There is a contradiction here. To be precise, the code used to do:

  Locale.setDefault(new Locale("..."));

That is the static value and won't work well with multiple threads using different locales. (Which is a real use case that we have today in RAP.)

By contrast, SText's environment can be easily set to different things on a per thread or per call basis, if needed.

Hopefully that examplains why I changed Locale#get/setDefault() code to use SText environment. 

> Besides, I see a problem with the new code in STextEnvironment.
> STextEnvironment.DEFAULT is a static instance. Its language member will be set
> when the class is loaded, according to the default locale at this moment.

Yes, I agree, if you expect default language or orientation to change during the run, that would be a problem.

At present, changing default locale forces Eclipse to restart. In recent releases we added a mode where Eclipse supports multiple locales (on RCP level, not on IDE level), however, even then it still has a default locale that does not change while the instance is running.

To me, this approach works:
- you have a default language obtained from OS and runtime options which is not changing during the runtime (default SText environment);
- there is a way to request a different language (create a new instance of SText environment). 
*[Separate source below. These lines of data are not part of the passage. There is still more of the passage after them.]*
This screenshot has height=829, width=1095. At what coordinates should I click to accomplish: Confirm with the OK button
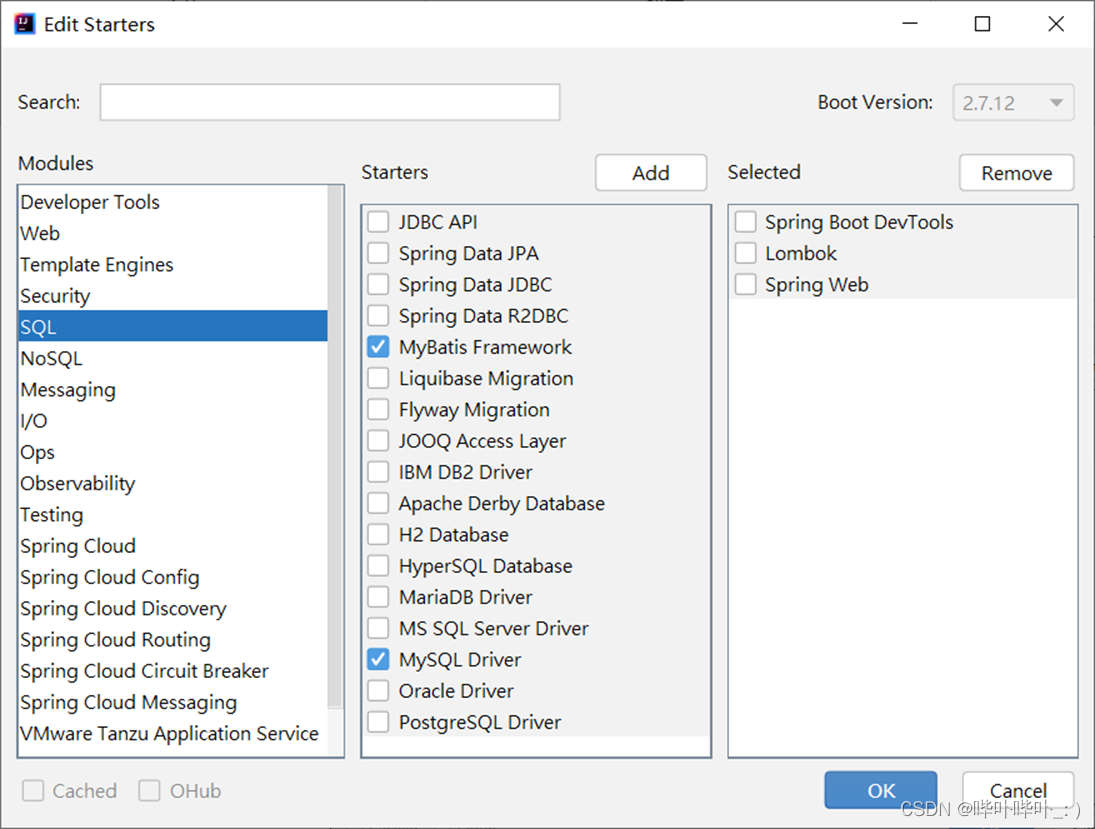click(881, 790)
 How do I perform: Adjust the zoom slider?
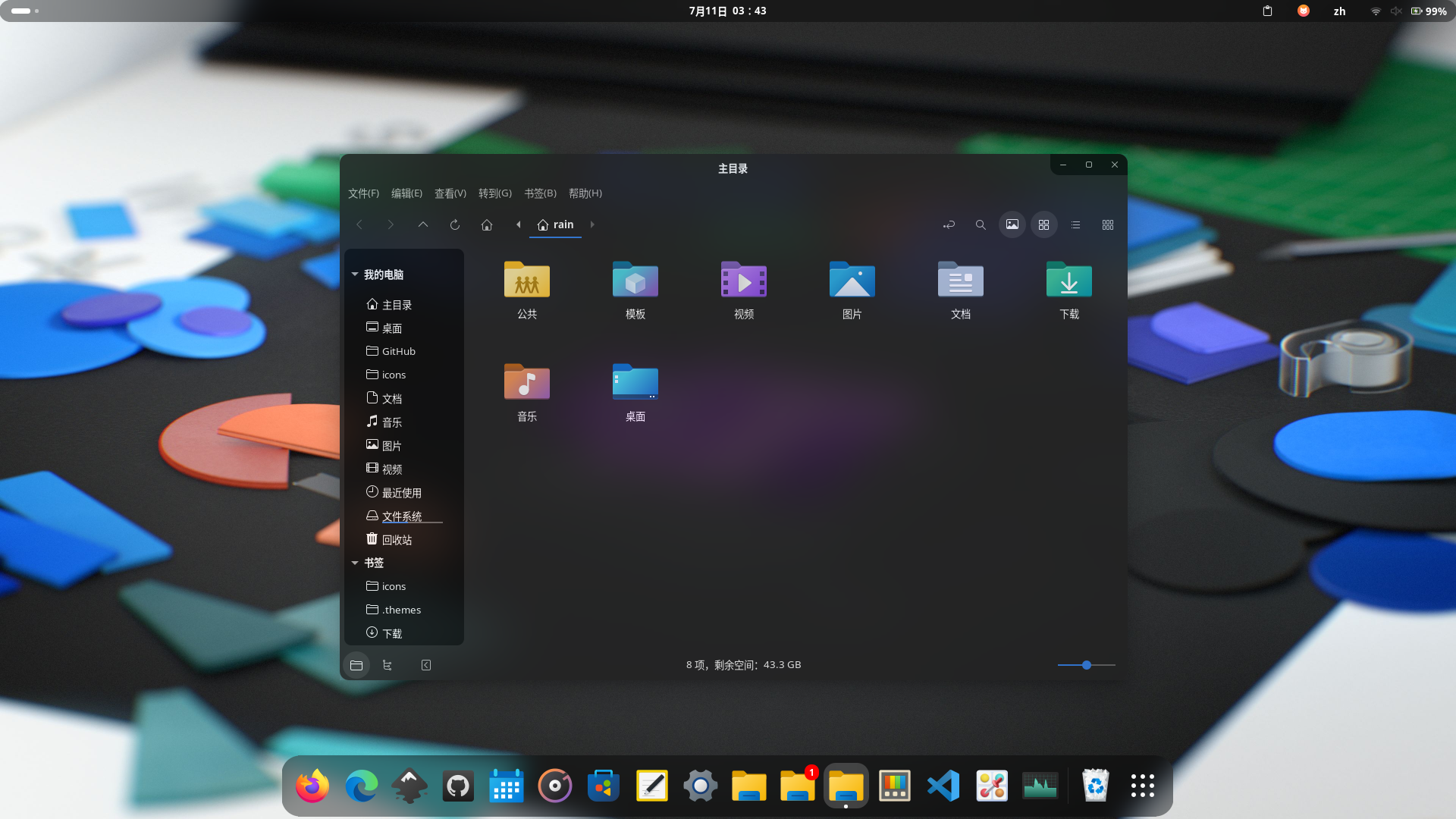coord(1086,665)
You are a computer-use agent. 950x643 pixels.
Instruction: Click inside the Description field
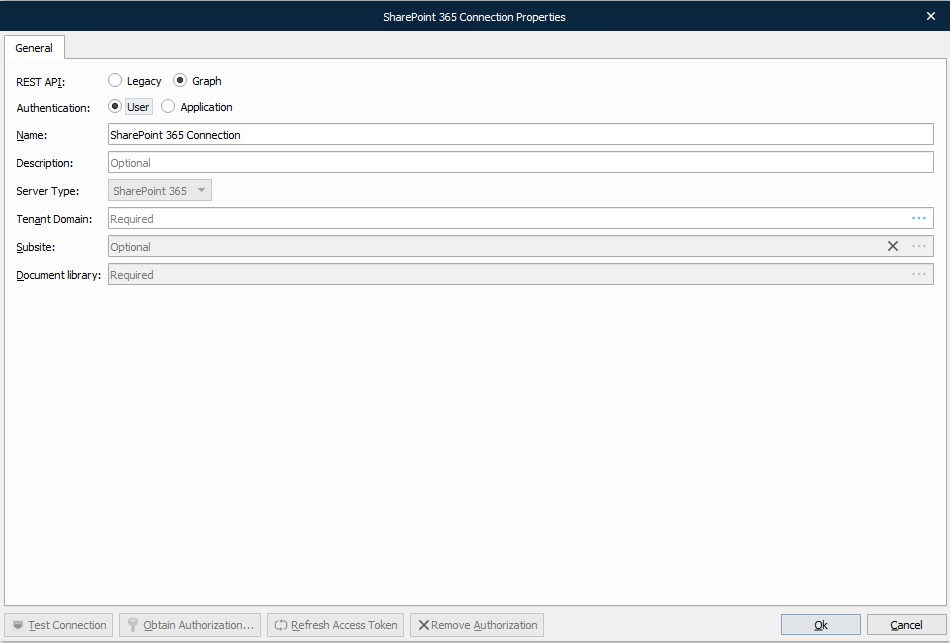tap(400, 161)
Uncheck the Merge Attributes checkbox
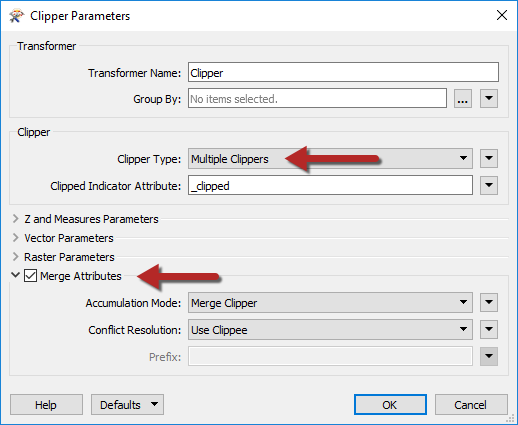The width and height of the screenshot is (518, 425). 30,276
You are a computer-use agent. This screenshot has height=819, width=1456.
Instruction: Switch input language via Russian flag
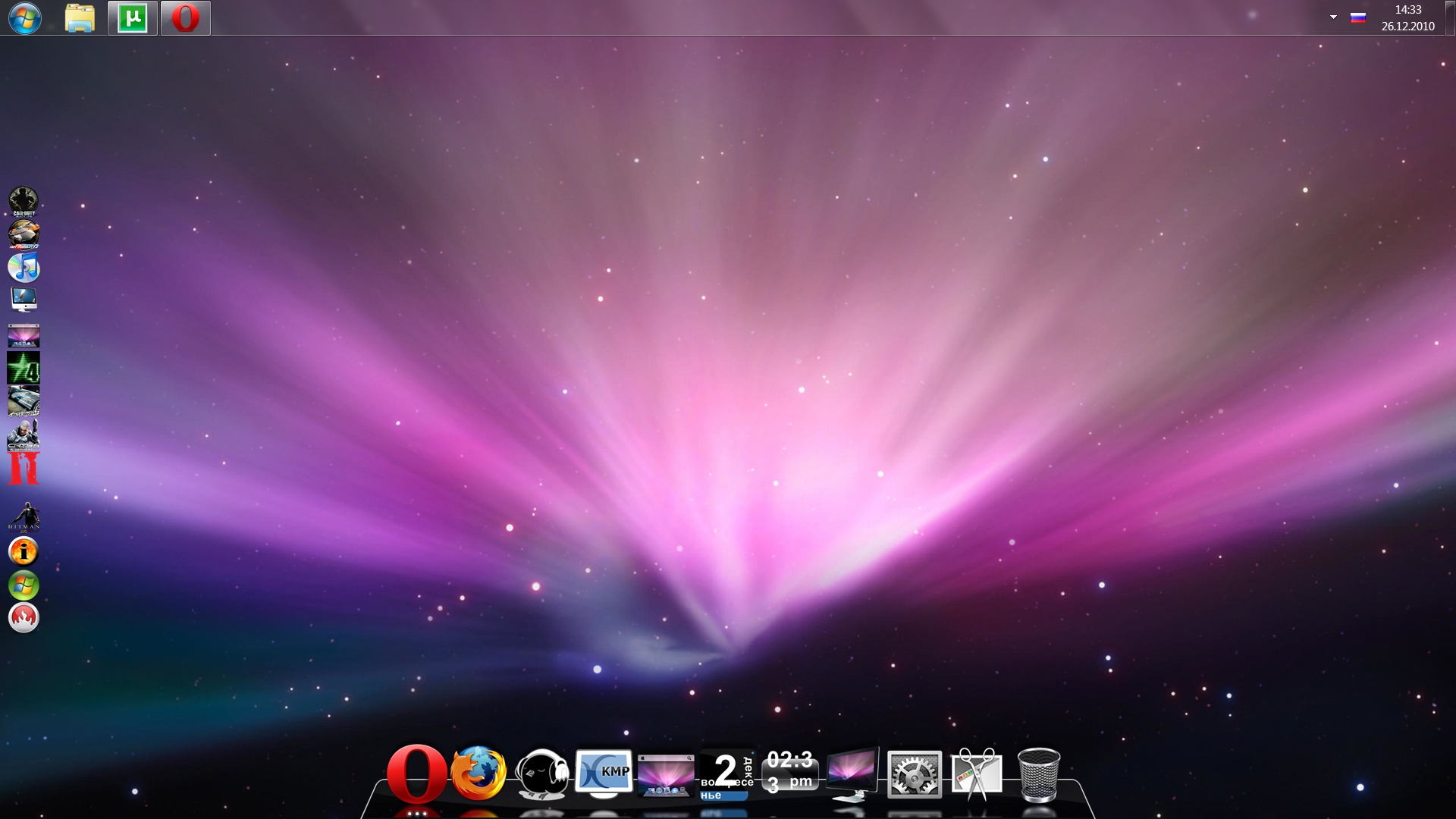point(1357,17)
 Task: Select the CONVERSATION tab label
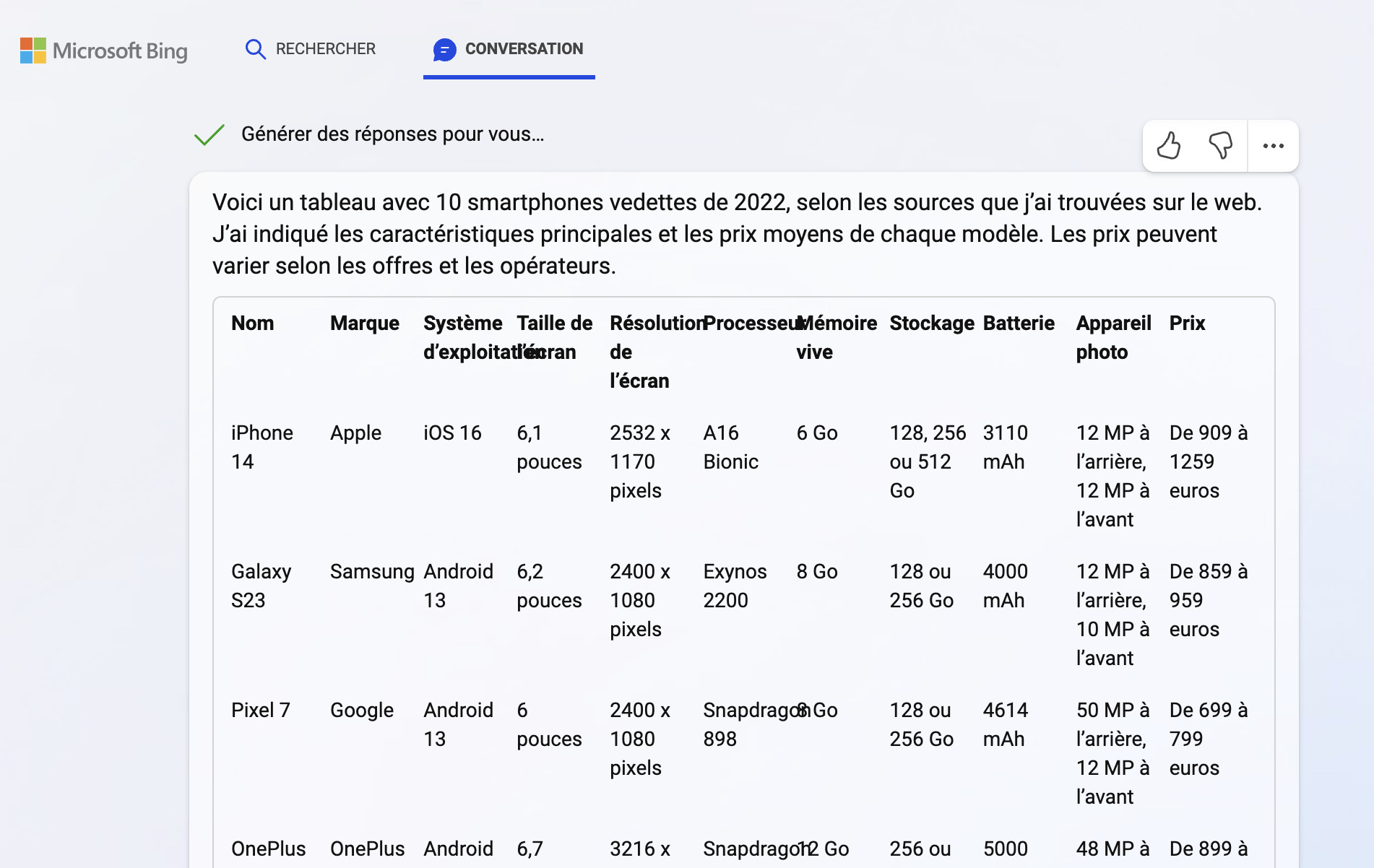click(524, 49)
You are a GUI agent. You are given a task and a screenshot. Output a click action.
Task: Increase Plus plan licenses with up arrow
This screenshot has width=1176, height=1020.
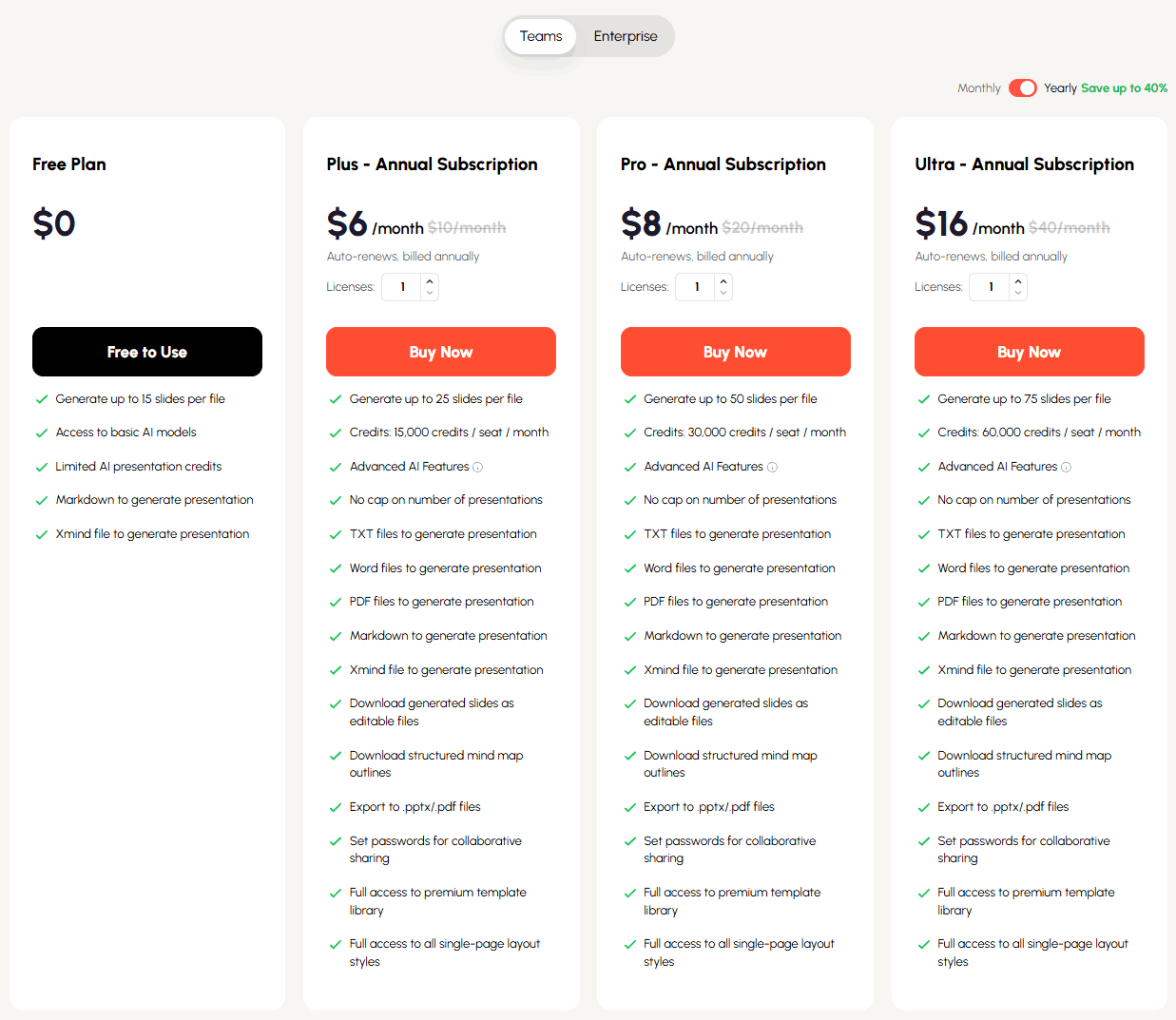coord(430,280)
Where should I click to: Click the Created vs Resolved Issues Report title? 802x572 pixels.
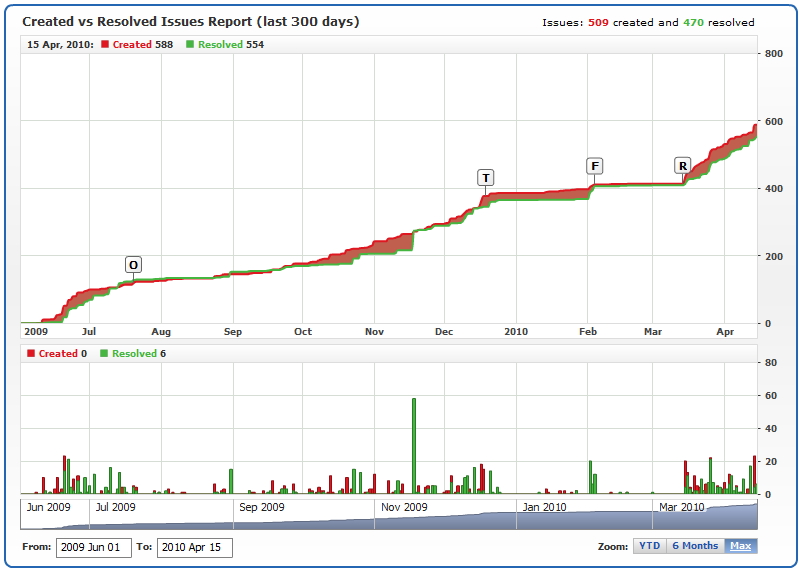[191, 22]
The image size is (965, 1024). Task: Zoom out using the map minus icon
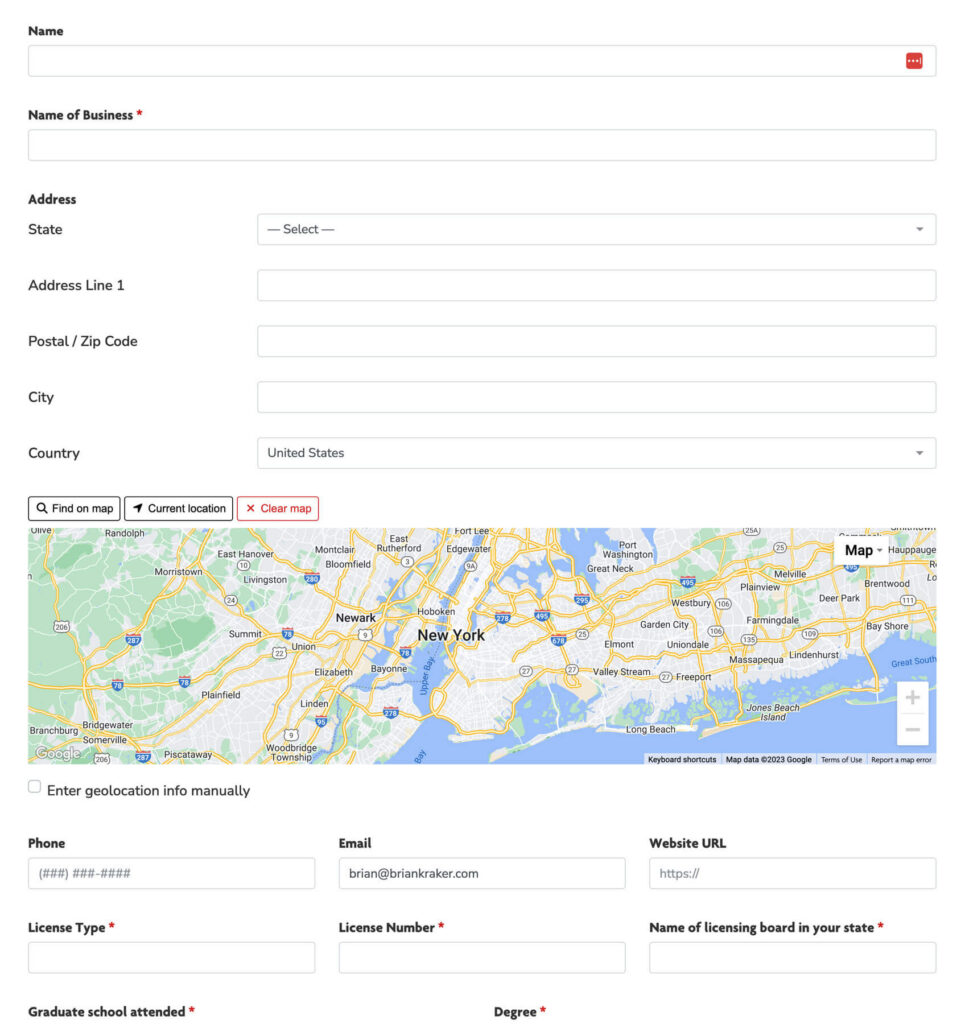(x=911, y=729)
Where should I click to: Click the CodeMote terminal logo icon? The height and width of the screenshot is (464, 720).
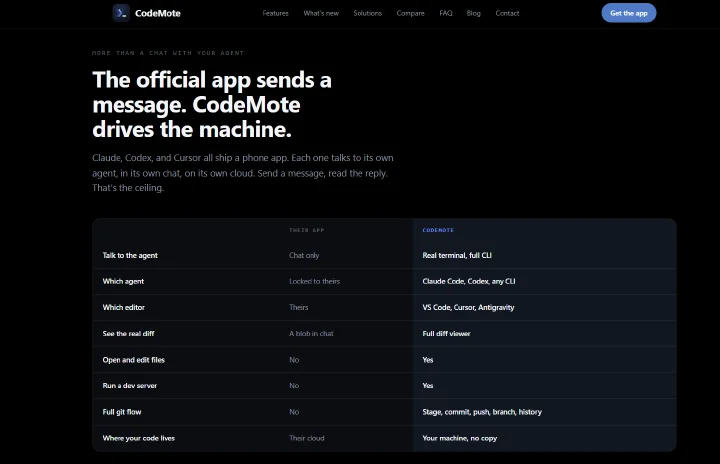tap(121, 13)
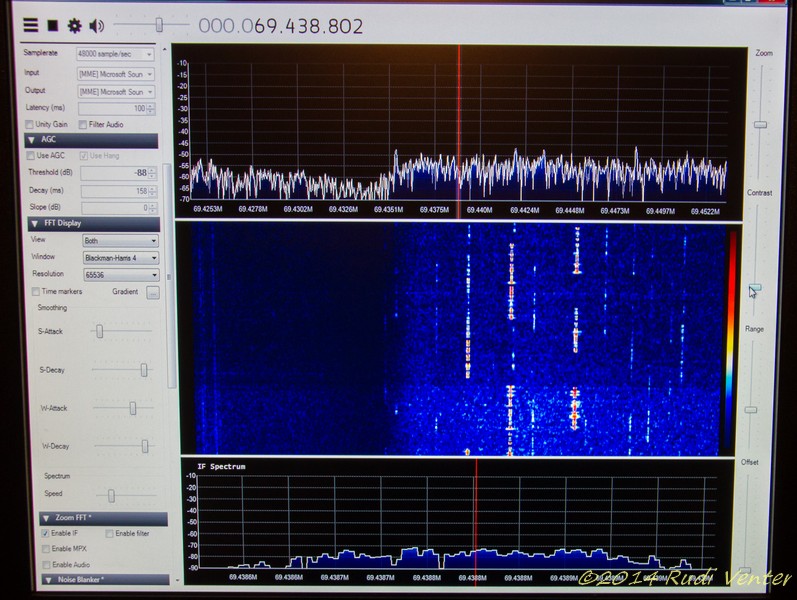Stop the radio with the stop button

point(52,25)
*Note that multi-language support is done only on the extension registry level; it is not something presently tested or supported on IDE level.
Comment 139 Matitiahu Allouche CLA 2011-07-22 07:18:07 EDT
(In reply to comment #137)
> (In reply to comment #133)
> > 2. However, you have removed user-oriented information about what APIs do, such
> > as which bidi formatting characters are added when using which option. Without
> > having this info available in the javadoc, the user has no recourse but looking
> > into the source code.
> 
> This information is an implementation detail. All that consumer should be
> interested in is that the string will be processed so that it will be properly
> displayed. 
. . .
> Obligatory car example: do you expect that a car driver will be interested in
> knowing color wiring in the car ignition system? 
> 
This is not the proper metaphore IMHO. A car driver is not interested in the color ignition because it does not make any practical difference for him. But he should be interested e.g. in the Miles Per Gallon performance of the vehicle, because it influences decisions about budget, whether and when to use the car, etc...
Similarly, a bidi-aware user should be interested in what the API will do to the text, specially when this text may interact with neighboring text.
Comment 140 Matitiahu Allouche CLA 2011-07-22 07:35:01 EDT
(In reply to comment #137)
> (In reply to comment #133)
 

> In contrast, some API arguments such as
>  byte[] dirProps, 
>  int[] offsets, 
>  int caseNumber
> need to have a much better descriptions, or, probably, be turned into separate
> classes. 
> For instance, for the dirProps:
>  * @param  dirProps is a parameter received by <code>processSpecial</code>
>  *         uniquely to be used as argument for calls to methods which
>  *         need it.
> 
> In reality this is an array keeping directionality information for each
> character in the text with "0" meaning "unknown", and the rest being subset of
> static values from the Character class shifted by 2. In addition, it has an
> extra element at the end that keeps current orientation.
> 
> This is the information that a person implementing their own text processor
> would need to know.
> 
Absolutely not! The person implementing a text processor has methods getDirProp and setDirProp to get and set the character info, and he should not access directly the dirProps, offsets or caseNumber parameters, which are and should stay opaque for him.
The only reason they appear as parameters in the processor API is that we have no other means to exchange data between the code in STextImpl and the methods invoked by the processor.
Comment 141 Oleg Besedin CLA 2011-07-26 14:37:20 EDT
Created attachment 200389 [details]
A possible change for direction cache

(In reply to comment #140)
> Absolutely not! The person implementing a text processor has methods getDirProp
> and setDirProp to get and set the character info, and he should not access
> directly the dirProps, offsets or caseNumber parameters, which are and should
> stay opaque for him.

Yes, I agree, and that's a good argument for turning them into classes. Please have a look at this patch - it changes dirProps into a class. 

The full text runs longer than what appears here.